Moore County Board of Education held its regular meeting Monday evening.
Pauline Bruno, the head of the Moore Republican Women, presented what she said were 900 letters during the public comment period at the board meeting. The letters were to show “how much we despise Critical Race Theory,” according to Bruno.
At the end of her three-minute public address, board members David Hensley, Philip Holmes and Robert Levy rose to their feet to applaud. Normally, board members listen passively during the public comment period.
Those that oppose the Critical Race Theory deny the existence of systemic racism in the United States. Critical Race Theory is a highly charged issue that has made its way into education by way of the new North Carolina social studies standards.
Earlier this year, the North Carolina Board of Education approved a revision to the social studies standards taught in all grade levels. The standards, set to go into effect beginning this fall, will add diversity and inclusion into the curriculum. It will include the perspective of marginalized groups, including African Americans.
Fifteen percent of Moore County students are African American, according to the latest data on the school district’s website.
“We despise Critical Race Theory,” Bruno said. “We refuse to allow this in our schools. You will not indoctrinate our children. You will not divide our babies.”
Eight out of the ten speakers Monday voiced their concern over the new social studies standards and what they see as liberal views taught in the classroom.

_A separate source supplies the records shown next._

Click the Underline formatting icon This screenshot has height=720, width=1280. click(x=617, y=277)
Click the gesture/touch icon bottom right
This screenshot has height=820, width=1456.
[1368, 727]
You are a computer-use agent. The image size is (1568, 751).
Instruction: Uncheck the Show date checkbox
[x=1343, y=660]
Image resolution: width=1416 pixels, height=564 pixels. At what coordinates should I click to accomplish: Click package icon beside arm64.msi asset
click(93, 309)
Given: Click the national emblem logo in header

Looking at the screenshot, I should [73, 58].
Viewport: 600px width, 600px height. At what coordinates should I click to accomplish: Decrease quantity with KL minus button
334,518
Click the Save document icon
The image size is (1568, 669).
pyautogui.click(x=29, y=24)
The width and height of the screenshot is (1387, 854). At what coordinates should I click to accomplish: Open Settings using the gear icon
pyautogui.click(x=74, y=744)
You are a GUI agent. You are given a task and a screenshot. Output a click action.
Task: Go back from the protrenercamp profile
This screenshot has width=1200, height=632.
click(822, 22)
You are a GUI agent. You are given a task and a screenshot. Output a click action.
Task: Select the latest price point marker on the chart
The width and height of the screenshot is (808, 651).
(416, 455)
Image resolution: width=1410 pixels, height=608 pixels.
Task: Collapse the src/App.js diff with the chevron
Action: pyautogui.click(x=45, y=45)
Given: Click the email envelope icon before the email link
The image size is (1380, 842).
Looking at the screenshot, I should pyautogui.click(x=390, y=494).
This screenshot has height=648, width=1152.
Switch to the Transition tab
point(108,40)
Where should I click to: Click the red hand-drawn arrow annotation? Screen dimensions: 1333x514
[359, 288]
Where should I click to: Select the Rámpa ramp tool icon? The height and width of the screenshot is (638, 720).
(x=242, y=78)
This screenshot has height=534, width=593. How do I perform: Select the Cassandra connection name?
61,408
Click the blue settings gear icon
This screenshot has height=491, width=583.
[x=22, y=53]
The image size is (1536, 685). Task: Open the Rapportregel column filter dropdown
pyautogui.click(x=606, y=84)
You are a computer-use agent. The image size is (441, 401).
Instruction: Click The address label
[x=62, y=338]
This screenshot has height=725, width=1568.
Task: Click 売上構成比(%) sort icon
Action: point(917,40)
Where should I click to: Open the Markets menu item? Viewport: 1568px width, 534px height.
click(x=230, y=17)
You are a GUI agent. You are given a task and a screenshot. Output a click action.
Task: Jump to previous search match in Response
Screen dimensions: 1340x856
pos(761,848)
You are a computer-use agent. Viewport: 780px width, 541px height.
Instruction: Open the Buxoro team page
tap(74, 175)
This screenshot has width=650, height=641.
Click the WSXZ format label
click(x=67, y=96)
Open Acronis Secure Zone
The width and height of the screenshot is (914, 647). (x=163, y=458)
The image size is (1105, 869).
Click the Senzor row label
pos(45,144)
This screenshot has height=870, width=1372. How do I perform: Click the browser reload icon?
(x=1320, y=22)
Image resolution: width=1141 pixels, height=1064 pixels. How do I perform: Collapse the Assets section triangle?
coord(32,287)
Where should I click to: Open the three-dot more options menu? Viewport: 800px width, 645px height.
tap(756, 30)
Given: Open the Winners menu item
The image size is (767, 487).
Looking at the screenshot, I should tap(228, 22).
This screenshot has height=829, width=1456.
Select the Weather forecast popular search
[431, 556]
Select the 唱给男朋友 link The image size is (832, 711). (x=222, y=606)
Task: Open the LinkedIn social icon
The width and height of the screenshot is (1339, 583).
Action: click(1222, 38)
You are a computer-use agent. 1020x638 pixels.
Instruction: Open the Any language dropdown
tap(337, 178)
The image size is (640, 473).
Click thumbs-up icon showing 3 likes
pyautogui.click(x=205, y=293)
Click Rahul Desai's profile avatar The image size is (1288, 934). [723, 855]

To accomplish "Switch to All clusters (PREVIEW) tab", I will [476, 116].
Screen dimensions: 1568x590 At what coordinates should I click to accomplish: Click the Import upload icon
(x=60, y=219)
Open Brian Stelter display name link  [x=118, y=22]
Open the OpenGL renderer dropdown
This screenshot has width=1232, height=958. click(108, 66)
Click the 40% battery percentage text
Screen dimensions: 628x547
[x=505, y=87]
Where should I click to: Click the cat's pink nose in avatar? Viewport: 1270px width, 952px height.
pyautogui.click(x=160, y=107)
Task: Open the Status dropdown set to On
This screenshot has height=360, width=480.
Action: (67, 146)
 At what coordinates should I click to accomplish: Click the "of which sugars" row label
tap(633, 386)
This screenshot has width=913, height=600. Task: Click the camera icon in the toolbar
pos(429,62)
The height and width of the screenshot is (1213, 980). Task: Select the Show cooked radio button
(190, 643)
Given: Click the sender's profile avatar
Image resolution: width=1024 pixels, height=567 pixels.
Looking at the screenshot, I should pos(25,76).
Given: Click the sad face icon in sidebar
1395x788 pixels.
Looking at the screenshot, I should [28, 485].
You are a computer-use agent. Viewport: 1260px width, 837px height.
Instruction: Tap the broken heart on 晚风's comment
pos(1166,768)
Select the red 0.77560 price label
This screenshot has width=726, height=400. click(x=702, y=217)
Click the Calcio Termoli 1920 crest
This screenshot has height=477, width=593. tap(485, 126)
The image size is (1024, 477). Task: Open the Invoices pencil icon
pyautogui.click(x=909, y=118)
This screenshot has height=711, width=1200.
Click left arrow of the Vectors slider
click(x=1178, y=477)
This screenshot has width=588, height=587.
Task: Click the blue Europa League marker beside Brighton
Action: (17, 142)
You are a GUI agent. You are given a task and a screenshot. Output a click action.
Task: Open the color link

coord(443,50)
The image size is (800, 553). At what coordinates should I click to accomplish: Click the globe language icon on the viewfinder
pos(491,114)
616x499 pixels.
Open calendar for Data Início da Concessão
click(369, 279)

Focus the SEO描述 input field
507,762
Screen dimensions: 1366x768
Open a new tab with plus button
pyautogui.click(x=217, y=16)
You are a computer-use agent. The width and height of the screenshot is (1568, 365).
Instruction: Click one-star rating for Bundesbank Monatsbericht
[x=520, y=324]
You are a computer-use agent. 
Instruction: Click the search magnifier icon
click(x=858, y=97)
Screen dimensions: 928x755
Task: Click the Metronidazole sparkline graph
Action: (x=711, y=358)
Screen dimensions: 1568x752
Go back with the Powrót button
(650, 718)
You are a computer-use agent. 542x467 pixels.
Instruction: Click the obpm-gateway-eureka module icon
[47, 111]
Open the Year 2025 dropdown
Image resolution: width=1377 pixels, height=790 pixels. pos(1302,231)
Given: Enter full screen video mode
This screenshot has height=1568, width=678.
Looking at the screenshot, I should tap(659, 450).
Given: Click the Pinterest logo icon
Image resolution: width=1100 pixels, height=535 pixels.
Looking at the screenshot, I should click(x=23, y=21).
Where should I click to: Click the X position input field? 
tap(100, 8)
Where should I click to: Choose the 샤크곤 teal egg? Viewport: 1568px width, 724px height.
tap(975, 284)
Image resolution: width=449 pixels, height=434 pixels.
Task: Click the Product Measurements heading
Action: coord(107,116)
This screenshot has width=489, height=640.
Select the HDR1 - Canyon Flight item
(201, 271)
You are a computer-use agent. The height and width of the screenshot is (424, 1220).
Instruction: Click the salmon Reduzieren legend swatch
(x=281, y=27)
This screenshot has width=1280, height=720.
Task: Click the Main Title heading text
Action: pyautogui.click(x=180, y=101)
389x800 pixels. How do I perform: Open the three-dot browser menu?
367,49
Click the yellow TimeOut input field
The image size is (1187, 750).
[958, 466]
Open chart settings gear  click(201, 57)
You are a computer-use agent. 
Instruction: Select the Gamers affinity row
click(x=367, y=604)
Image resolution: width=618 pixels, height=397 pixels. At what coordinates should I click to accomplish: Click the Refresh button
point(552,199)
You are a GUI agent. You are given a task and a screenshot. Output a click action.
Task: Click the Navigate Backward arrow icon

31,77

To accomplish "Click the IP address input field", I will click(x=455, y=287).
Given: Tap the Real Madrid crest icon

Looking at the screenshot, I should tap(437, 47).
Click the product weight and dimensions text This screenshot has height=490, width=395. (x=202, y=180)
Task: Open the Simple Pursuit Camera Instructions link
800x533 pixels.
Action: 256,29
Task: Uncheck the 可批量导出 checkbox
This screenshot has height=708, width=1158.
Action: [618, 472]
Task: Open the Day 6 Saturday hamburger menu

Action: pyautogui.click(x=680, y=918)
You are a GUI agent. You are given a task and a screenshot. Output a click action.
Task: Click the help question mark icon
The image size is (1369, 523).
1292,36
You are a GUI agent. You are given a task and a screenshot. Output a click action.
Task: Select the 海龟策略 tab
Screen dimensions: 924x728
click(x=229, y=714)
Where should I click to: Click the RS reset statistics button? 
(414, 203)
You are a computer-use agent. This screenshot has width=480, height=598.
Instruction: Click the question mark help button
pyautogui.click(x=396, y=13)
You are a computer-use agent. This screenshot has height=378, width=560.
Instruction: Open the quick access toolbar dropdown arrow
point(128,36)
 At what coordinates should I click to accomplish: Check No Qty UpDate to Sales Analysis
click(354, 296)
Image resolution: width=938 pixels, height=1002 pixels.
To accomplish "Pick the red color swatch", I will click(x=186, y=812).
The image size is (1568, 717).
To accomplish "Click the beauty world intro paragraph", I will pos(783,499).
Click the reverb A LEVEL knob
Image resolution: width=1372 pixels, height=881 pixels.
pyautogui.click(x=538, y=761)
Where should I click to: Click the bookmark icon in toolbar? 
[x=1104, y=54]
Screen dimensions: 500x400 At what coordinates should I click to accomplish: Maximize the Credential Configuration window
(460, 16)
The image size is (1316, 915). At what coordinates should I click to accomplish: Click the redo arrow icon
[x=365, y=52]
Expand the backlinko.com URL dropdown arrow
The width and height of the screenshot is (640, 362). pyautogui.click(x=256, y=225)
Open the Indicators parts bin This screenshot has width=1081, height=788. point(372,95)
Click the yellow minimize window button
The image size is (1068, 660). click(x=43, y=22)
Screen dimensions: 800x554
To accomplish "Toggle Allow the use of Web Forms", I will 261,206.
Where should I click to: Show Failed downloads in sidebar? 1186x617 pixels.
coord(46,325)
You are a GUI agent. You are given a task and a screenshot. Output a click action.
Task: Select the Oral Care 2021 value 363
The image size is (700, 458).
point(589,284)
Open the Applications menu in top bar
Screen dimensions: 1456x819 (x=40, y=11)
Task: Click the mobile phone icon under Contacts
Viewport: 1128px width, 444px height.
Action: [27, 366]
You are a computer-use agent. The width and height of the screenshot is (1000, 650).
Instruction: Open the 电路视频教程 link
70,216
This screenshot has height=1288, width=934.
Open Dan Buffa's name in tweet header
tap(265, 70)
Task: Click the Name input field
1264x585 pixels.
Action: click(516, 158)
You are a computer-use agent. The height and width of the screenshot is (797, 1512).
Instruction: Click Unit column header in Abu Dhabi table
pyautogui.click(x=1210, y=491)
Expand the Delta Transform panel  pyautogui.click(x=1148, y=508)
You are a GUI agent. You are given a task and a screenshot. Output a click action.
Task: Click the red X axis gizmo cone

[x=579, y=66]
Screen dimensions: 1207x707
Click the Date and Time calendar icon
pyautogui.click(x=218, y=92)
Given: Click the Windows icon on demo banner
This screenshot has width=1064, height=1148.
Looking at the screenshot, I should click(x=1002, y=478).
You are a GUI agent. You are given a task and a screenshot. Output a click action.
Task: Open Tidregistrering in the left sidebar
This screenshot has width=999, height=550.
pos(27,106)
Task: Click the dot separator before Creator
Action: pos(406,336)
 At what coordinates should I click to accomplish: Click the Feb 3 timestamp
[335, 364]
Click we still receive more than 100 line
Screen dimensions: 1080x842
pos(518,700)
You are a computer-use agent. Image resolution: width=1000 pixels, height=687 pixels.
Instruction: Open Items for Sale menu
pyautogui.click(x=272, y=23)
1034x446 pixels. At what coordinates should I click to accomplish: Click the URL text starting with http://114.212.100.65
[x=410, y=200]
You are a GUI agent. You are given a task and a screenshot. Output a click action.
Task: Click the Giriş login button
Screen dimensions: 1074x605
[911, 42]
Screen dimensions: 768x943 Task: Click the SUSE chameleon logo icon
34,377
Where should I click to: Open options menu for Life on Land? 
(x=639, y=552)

Questions Over Meeting Location
The board chose the historic county courthouse in Carthage as their meeting place Monday over holding it at a high school, as has been done previously, or via a virtual online meeting which has become customary due to concerns over coronavirus.
Citing social distancing requirements at the small venue, only 40 members of the public were allowed to attend. Comments on social media questioned why one of the three high schools, with larger capacity, was not used for the meeting.
The meeting was broadcast live on YouTube and made available for later viewing to the public which is standard practice for the school district. At times, the poor sound system made listening to the meeting difficult.
$141 Million Proposed Budget
The board also unanimously approved a budget for next year of $141 million. Of that, the Moore County Commissioners will be asked to approve $32.5 million. The remainder is funded by state and federal sources.
The local portion of the requested budget is $2.1 million more than the current budget. A large part of that is to cover classified staff salary increases.
The school board budget will next go before the county commissioners on April 20. A public hearing is expected on June 15 before a final vote by the commissioners.
Sale of Former Southern Pines Elementary School Delayed
The sale of the land and buildings that once was the Southern Pines Elementary School will be delayed by 60 days. According to Executive Officer for Operations John Birath, the Town of Southern Pines requires a special use permit before the new owner, Moore Montessori, can operate a school on the site.
The sale is not expected to be completed until early July. Moore Montessori had previously agreed to purchase the property for $1.6 million.
Screenshot photo: Monday evening, Pauline Bruno, the head of the Moore Republican Women, presented letters about Critical Race Theory during the public comment period at the regular meeting of the Moore County Board of Education.